In the wood, in the midst of Carmel - God “turneth a fruitful land into barrenness for the wickedness of them that dwell therein. He turneth the wilderness into a standing water and dry ground into watersprings” Psalm 107:34, Psalm 107:5. Isaiah at the same time used the like image, that “Lebanon shall be turned into a fruitful field (Carmel), and the fruitful field (Carmel) shall be esteemed as a forest” Isaiah 29:17. The wild forest was to be like the rich domestic exuberance of Carmel (see the note at Amos 1:2). He would say, “Feed Thy people in Babylon, which is to them a wild homeless tract, that it may be to them as their own peaceful Carmel.” Without God, all the world is a wilderness; with God, the wilderness is Paradise.
Let them feed in Basha and Gilead - The former words were a prayer for their restoration. Gilead and Bashan were the great pasture-countries of Palestine (see the note at Amos 1:3, vol. i. p. 234; iv. L p 280),, “a wide tableland, with undulating downs clothed with rich grass throughout,” where the cattle ranged freely.
They were the first possessions, which God had bestowed upon Israel; the first, which they forfeited. Micah prays that God, who protected them in their desolation, would restore and protect them in the green pasture where He placed them. They are a prayer still to the Good Shepherd who laid down His life for His sheep John 10:11, John 10:15, our Lord Jesus Christ, that He would feed His flock whom He has redeemed, who have been given to Him as an inheritance Psalm 2:8, the little flock Luke 12:32, to which it is the Fathers good pleasure to give the kingdom, which cleaveth to Him and shall be heirs with Him Romans 8:17. Cyril: “Christ feedeth His own with a rod, guiding them gently, and repressing by gentle fears the tendency of believers to listlessness. He bruiseth as with a rod of Iron, not them, but the rebellious disobedient and proud, who receive not the faith; believers He instructs and forms tenderly, feeds them among the lilies Ephesians 4:15, with minds well-fed and nourished and gladdened with all spiritual delights.

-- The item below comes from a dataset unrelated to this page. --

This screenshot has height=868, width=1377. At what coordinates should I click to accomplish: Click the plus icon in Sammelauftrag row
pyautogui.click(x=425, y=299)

But the chosen and elect dwell solitarily, being apart from the rest who think only of the things of earth, and give themselves to the pleasures of sense. So then these, having the mind at rest, freed from the vain and abominable tumults, are placed apart as in a wood and in a mountain. By the wood you may understand, the rich and varied and solid instruction (as it were trees and flowers) both in doctrine and life; by the mountain, what is high and lofty. For none of the wisdom, accounted of in the Church, is low. They are “fed in Bashan and Gilead, as in the days of old”, rich pastures; for the mind of the holy is beautified, delighting itself in the contemplation of the inspired Scriptures, and filled, as it were, with a certain richness, and shares without stint all excellence in though or in deed; and that, not for a brief and narrow season, but forever. For what gladdeneth the flesh falleth therewith and fadeth and hasteth away like a shadow; but the participation of the good things from above and of the Spirit, stretcheth out along endless ages.”